Fonti vicine ai giudici della Corte Nazionale d’Appello Antidoping hanno fatto sapere in maniera inequivocabile checi sono terze persone coinvolte. Il diniego a divulgare pubblicamente gli atti del procedimento e le motivazioni della sentenza, infatti, basa le sue fondamenta sulla tutela dei dati sensibili dell’atleta, quelli riferiti alla sua salute, ma anche sul fatto che nel testo depositato in cancelleria si fa riferimento esplicito a soggetti terzi. Insomma, finalmente c’è una risposta a quello che molti sospettavano ma che nessuno poteva dire: nelle carte del dibattimento si legge che Alberto Polo non ha fatto tutto da solo.

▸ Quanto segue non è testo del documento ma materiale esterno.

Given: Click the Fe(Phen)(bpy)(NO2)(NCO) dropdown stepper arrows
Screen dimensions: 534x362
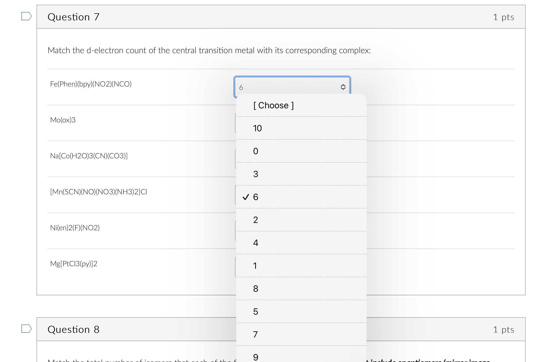Looking at the screenshot, I should (343, 87).
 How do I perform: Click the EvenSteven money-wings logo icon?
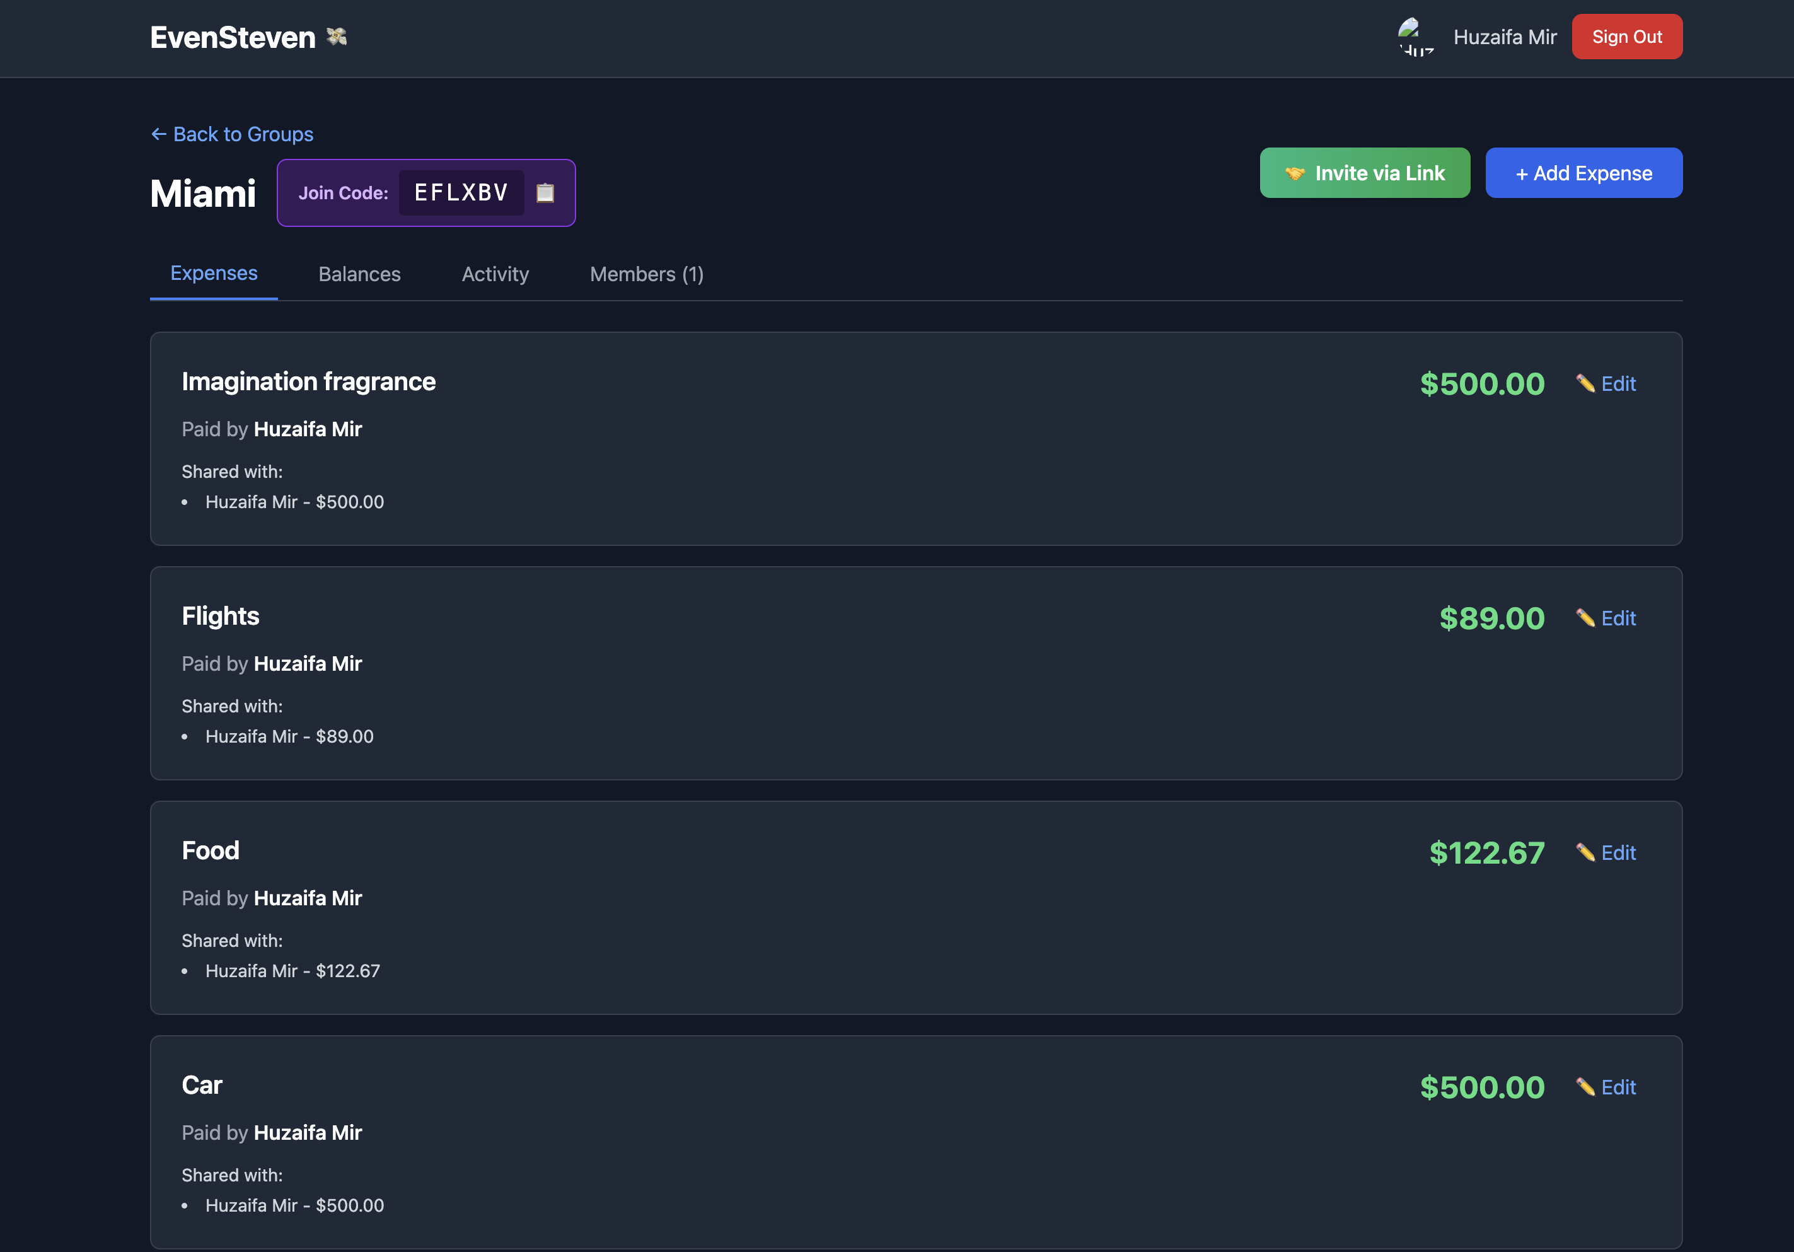pyautogui.click(x=337, y=37)
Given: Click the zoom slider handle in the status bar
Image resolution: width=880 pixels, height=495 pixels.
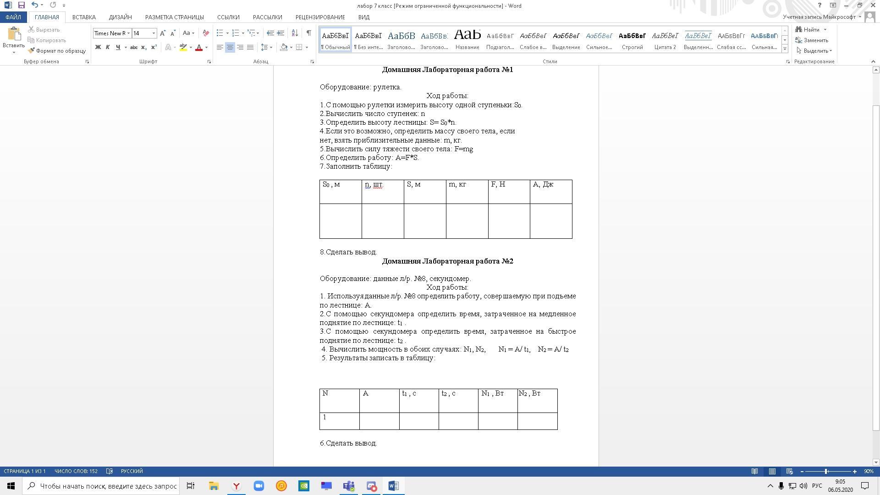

Questa rivelazione conduce a una conseguenza, come dicevamo: sarà aperto, deve essere aperto d’ufficio, un fascicolo riguardante queste terze persone. La novità esclude dal campo di ipotesi la teoria che le poche righe in nostro possesso potevano far supporre, quella del dolo individuale del giocatore, responsabile di «violazione intenzionale»: certo, i giudici hanno ritenuto che il centrale di Piacenza fosse perfettamente consapevole delle sostanze che stava assumendo, maAlberto Polo non ha agito da solo e non sarebbe l’unico responsabile di quel test positivo a meldonium, testosterone e idroclorotiazide datato 14 marzo 2021. Ciò secondo la giustizia sportiva. Ora starà a quella ordinaria indagare e chiarire se vi siano, chi siano e come possano aver agito gli altri responsabili ed eventualmente giudicarli. Sempre le stesse fonti fanno poi sapere che su una delle sostanze riscontrate sarebbe stata dimostrata l’assunzione per contaminazione, il che ha comportato uno sconto di pena non corposo ma comunque sostanziale.

Questa rivelazione porta con sé un interrogativo che le è strettamente legato: le terze persone chiamate in causa sono completamente estranee al mondo sportivo, contattate da Polo in piena autonomia (e questo appesantirebbe la posizione del giocatore) oppure i soggetti terzi sono o erano in un qualche modo legati all’attività dell’atleta? I soggetti coinvolti, qualora il dolo dovesse essere provato, dovranno rispondere di violazione dell’art. 586 bis del codice penale come dicevamo, le cui pene sono aumentate «se il fatto è commesso da un componente o da un dipendente del Comitato olimpico nazionale italiano ovvero di una federazione sportiva nazionale, di una società, di un’associazione o di un ente riconosciuti dal Comitato olimpico nazionale italiano». Piacenza si è detta estranea all’accaduto, difendendo però il giocatore: abbiamo già avuto modo di sottolineare questo atteggiamento poco comprensibile. Sarebbe bello e auspicabile che la società, su cui non abbiamo alcun motivo di dubitare, dichiarasse finalmente e una volta per tutte di essere totalmente estranea, condannando al contempo il giocatore e chi lo ha aiutato: la sentenza sportiva, non noi, parla infatti chiaramente di comportamenti intenzionali.

Nel giro di pochi giorni comunque si agirà su due nuovi fronti: uno è quello del ricorso al Tas di Losanna, anche se il cambio delle procedure legiferato nel 2021 potrebbe far risultare inammissibile il ricorso di Alberto Polo e probabilmente per questo non si è ancora data l’ufficialità dell’azione. L’altro fronte è quello della giustizia ordinaria che, lo ribadiamo, deve essere stata informata d’ufficio dalla giustizia antidoping e dovrà quindi procedere a un’indagine.

Quanto dovremo ancora aspettare per sapere tutta la verità?